Lanka isn’t bejeweled with gold but covered in soot where one can smell the stench of permanent pollution. No one looks happy, not even for a second. The dialogues are forced and skewed and the CGI leaves us wanting more. The abduction scene contains elements of a bad 80’s horror film. In fact, all characters seem corpse-like and devoid of human emotion. Other mishaps are visible when Ravana loses his tilak and Rudraksha arm beads upon kidnapping Sita. It’s as if the director was forced to use the dharmic elements given the Hindu uproar after the first trailer and quickly finds a way to secularize Ravana. This anti-Hindu pattern is deeply entrenched in jihadi Bollywood which is an old dog incapable of learning new tricks – similarly, it’s impossible to redeem this production – no amount of tilak and Hindu symbolism will save this from sinking. 

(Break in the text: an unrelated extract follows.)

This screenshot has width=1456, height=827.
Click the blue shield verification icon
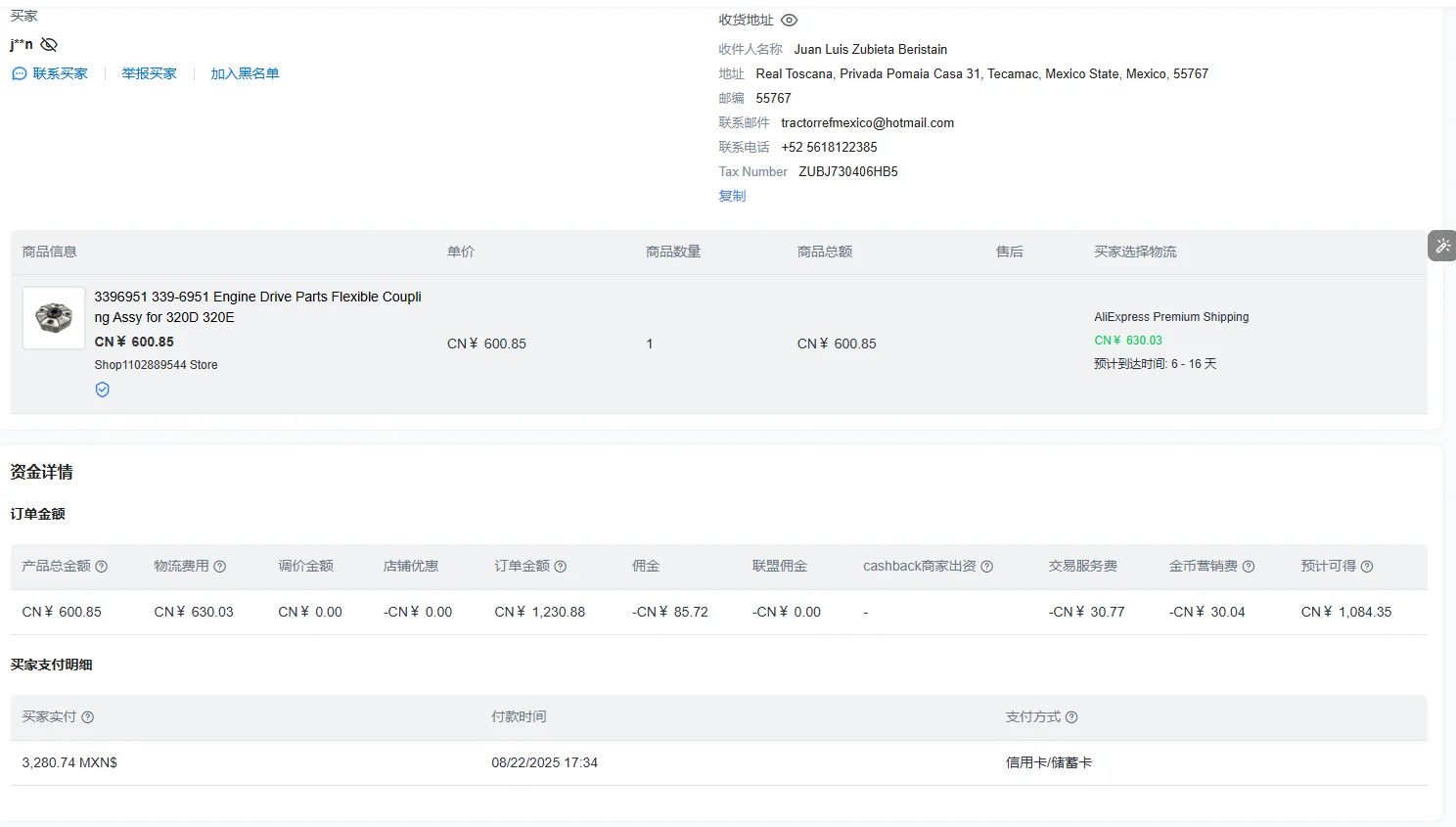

Bad VFX, Ramayana “inspired” story, humanizing Ravana, plagiarism allegations of the poster(s) and content, and mocking memes which will probably be more famous than the film, unfortunately, constitute project Adipurush. The Sarva Brahmin Mahasabha hit the nail on the head with the following statement regarding the theme of the “inspired” film when the trailer first came out. The concern read This film is a complete Islamisation of Ramayana and of Lord Ram, Maa Sita, Lord Hanuman. Even Saif Ali Khan who is playing the role of Ravana in the Adipurush movie looks like Taimur and Khilji. The film is going to spread hatred among a particular class by inciting religious sentiments in the country. This picture is being widely publicized through the Internet, which is completely harmful to our society and country.” The Ramayana, the supposed greatest story ever told in India’s civilizational history has now been reduced to a bad, Bollywood joke. 
Overall, a film that should have highlighted the story of love, devotion, and understanding between Rama and Sita falls super flat. This Planet of the Apes meets the Hunger Games seems like a torturous saga that should never have been made. Why would any audience pay to be depressed?  For those who wish to see Prabhas in real action will end up re-watching the Bahubali films instead of this one. The actors shouldn’t be surprised if this spells THE END for their Bollywood careers. The shock of the flop won’t be too bad for Saif as he hasn’t delivered a hit film in decades. Don’t be surprised if the Bollywood brown-noser brigade declares this film to be bigger than Brahmastra, which was a supposed hit in outer space. 
There is one saving grace and that’s the film music score. As long as people overlook the film’s bad script, dialogue, and colorless and robotic aspects, the soundtrack might become popular.